Section: New Results

Multi-link vs flexible filament swimmers

Participants : Laetitia Giraldi, Clément Moreau, Jean-Baptiste Pomet, Hermes Gadhêla [Univ. of York, United Kingdom] .

The inertialess fluid-structure interactions of active or passive inextensible filaments and slender-rods are ubiquitous in nature, from the dynamics of semi-flexible polymers and cytoskeletal filaments to cellular mechanics and flagella, or in artificial micro-swimmers (see Section 7.12).

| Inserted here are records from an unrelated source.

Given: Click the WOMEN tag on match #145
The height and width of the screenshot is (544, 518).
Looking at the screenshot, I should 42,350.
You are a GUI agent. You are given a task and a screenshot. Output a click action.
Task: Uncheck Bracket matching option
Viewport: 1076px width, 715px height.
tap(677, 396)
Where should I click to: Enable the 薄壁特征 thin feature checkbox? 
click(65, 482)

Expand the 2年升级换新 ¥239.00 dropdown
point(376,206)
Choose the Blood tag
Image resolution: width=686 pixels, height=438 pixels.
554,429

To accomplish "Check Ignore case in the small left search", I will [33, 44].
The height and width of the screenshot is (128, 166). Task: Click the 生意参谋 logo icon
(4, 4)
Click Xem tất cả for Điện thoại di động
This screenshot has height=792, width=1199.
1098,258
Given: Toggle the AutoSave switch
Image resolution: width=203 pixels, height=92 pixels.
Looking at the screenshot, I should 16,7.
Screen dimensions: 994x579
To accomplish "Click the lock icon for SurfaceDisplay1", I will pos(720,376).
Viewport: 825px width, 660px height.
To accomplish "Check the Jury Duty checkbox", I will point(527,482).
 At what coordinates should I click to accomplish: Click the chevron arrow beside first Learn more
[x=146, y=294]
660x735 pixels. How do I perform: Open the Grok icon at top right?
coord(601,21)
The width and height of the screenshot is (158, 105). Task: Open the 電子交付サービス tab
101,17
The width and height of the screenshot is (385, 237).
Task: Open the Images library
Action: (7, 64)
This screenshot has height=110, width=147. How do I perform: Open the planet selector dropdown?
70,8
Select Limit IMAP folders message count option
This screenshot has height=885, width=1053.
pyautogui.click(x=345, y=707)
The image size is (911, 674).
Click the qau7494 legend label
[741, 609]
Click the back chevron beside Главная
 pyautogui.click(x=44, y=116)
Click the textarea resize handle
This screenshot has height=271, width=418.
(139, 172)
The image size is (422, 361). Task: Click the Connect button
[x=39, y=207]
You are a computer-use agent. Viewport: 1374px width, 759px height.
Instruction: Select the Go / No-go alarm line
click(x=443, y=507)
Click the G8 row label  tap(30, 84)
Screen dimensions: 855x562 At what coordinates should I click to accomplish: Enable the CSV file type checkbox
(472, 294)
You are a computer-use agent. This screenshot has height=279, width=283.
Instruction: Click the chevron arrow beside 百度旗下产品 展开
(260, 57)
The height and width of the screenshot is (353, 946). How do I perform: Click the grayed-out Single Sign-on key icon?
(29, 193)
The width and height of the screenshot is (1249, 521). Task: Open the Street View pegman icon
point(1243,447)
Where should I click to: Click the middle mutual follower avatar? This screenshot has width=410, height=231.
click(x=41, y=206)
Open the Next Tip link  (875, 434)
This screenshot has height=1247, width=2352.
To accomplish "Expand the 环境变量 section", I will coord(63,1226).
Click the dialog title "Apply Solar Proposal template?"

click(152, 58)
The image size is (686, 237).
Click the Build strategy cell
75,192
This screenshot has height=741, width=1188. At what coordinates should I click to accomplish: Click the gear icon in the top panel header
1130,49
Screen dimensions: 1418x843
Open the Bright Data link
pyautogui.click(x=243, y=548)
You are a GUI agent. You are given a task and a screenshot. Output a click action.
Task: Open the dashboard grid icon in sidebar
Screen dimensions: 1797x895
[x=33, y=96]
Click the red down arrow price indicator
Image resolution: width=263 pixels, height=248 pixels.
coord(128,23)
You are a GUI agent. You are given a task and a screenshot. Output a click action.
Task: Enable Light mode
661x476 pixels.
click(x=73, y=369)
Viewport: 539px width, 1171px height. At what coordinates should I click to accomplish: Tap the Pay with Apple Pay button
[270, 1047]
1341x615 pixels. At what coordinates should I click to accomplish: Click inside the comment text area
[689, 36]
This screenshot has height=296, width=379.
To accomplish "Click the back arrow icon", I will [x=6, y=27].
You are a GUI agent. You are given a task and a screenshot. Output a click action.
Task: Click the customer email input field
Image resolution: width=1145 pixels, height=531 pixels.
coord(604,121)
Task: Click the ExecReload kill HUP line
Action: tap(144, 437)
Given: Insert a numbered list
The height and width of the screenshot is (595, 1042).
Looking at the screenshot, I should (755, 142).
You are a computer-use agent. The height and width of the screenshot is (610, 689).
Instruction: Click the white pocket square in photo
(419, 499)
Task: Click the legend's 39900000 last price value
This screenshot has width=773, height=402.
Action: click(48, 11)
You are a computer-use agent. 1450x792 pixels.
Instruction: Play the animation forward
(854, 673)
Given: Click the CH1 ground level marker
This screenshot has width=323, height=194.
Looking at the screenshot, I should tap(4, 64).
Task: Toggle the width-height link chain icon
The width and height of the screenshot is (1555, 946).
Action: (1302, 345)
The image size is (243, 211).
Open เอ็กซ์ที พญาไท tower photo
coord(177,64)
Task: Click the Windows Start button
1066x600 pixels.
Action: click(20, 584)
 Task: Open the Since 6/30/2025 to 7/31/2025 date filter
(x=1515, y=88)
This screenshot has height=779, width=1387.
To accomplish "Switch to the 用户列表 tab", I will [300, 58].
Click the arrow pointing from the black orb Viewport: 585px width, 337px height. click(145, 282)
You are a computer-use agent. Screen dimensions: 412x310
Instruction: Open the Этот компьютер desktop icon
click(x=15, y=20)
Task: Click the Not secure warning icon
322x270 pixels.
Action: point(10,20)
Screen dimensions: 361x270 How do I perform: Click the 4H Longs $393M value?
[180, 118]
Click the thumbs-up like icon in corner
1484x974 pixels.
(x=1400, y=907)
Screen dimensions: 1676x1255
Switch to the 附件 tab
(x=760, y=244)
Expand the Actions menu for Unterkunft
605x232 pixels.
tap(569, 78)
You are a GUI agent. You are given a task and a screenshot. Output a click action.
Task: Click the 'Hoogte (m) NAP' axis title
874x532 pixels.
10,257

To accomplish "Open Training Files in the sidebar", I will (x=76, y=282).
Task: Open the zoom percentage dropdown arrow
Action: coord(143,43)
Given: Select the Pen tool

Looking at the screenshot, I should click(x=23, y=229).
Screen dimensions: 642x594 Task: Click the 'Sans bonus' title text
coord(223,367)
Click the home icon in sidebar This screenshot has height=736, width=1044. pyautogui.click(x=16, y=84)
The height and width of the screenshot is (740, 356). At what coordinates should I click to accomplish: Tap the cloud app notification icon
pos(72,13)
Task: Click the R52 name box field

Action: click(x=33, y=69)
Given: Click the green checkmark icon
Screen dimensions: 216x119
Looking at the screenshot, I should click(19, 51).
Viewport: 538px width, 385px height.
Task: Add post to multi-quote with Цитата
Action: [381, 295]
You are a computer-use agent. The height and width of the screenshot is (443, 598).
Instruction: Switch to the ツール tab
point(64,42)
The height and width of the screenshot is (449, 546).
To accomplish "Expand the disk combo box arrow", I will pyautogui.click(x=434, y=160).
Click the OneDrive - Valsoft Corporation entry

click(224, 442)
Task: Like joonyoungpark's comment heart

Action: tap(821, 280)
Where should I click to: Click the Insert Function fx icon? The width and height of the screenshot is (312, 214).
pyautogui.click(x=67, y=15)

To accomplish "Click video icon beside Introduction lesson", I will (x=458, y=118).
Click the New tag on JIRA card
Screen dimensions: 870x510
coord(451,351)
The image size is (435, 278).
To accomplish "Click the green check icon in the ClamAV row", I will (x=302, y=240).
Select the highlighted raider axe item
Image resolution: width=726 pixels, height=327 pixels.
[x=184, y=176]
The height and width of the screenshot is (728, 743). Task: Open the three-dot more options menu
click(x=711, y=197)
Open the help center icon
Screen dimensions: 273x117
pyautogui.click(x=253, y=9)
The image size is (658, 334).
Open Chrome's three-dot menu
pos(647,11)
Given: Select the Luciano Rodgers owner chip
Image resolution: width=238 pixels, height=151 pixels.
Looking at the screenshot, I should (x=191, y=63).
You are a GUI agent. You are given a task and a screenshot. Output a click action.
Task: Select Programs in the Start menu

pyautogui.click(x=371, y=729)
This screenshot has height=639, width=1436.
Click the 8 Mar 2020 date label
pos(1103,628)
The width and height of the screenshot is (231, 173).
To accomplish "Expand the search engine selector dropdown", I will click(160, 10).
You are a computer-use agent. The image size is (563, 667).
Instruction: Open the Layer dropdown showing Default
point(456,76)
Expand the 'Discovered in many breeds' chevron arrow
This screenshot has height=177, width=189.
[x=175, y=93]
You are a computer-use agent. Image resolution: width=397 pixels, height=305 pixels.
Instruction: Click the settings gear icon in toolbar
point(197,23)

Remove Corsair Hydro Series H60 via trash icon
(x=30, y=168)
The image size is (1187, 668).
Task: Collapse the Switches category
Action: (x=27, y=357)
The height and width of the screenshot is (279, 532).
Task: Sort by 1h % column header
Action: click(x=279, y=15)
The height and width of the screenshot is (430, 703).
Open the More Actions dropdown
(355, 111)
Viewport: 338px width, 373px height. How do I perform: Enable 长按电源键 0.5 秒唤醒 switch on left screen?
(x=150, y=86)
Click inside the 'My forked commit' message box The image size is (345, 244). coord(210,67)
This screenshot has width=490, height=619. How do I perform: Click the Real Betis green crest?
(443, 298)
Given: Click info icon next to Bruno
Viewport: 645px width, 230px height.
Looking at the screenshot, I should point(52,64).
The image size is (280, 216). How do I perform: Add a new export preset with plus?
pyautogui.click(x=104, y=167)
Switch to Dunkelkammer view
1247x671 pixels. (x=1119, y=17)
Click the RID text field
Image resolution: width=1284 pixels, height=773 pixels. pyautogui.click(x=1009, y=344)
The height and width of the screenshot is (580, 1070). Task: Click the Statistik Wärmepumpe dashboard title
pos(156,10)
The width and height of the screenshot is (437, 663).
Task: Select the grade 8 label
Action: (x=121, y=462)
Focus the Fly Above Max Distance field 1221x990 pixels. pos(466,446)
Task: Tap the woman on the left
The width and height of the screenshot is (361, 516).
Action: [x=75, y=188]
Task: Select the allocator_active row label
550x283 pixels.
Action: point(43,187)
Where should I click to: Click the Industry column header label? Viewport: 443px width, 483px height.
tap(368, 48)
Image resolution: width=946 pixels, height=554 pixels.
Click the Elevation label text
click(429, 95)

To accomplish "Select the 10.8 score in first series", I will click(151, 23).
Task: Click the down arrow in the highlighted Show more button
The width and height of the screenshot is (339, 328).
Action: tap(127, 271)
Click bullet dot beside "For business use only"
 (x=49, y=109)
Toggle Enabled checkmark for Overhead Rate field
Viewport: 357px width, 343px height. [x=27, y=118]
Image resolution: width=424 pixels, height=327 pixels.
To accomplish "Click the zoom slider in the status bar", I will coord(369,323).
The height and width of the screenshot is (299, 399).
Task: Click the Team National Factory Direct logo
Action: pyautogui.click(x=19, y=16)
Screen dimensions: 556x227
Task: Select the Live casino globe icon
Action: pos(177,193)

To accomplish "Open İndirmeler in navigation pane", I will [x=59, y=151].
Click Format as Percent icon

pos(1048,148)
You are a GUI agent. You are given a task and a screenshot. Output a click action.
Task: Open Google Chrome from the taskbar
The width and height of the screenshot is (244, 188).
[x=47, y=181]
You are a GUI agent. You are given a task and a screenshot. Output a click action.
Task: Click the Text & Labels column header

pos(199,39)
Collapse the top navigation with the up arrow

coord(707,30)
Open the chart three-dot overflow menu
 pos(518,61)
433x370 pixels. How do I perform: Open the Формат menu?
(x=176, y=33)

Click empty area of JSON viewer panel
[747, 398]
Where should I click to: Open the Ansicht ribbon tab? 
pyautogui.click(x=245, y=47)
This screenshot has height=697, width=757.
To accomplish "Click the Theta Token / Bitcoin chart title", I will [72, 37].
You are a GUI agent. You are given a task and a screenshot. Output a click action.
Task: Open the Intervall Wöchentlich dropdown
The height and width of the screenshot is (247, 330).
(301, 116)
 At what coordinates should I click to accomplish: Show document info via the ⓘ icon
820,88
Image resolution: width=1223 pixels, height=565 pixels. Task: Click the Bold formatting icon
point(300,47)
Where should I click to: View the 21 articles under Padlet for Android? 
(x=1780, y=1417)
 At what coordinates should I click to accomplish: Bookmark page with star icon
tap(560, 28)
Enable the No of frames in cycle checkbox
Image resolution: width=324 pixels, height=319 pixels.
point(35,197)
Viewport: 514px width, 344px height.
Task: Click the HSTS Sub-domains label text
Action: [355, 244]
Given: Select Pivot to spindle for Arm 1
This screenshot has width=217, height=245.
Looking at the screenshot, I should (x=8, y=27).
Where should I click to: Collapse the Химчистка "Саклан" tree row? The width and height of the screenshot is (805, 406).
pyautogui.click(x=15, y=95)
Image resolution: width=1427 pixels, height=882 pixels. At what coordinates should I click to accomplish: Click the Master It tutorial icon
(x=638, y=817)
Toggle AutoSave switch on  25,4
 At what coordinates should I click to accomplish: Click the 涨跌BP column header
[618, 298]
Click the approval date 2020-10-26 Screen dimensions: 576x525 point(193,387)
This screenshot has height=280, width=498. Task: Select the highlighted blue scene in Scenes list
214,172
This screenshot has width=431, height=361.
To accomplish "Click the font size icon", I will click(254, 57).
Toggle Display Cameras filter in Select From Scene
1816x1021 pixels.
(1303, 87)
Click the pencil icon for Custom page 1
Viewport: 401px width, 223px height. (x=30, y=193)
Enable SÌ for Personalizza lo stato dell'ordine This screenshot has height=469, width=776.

For a microscopic inextensible elastic filament immersed into a fluid, even approximating the fluid-structure interaction by the Resistive Force Theory formulation, the system of PDEs resulting from elastohydrodynamical laws is structurally convoluted and demanding numerically. The $N$-link swimmer model, where the continuous filament is replaced by $N$ segments with elasticity concentrated at the joints, can be seen as a coarse-graining formulation of the latter. In [10] (see also [31]), the $N$-link swimmer model is presented in this perspetive and it is demonstrated numerically how this system can be used as an alternative. It can be solved numerically with any ODE solver and overcomes well-known numerical instabilities when solving numerically the full PDE for the filament. Computations can be as much as a hundred times faster. Generalisations for more complex interactions are demonstrated on four examples commonly found in biological systems, a Matlab code is provided as a basis for further generalisations.

More theoretical study of this approximation property are under investigation, also in the framework of Clément Moreau's PhD.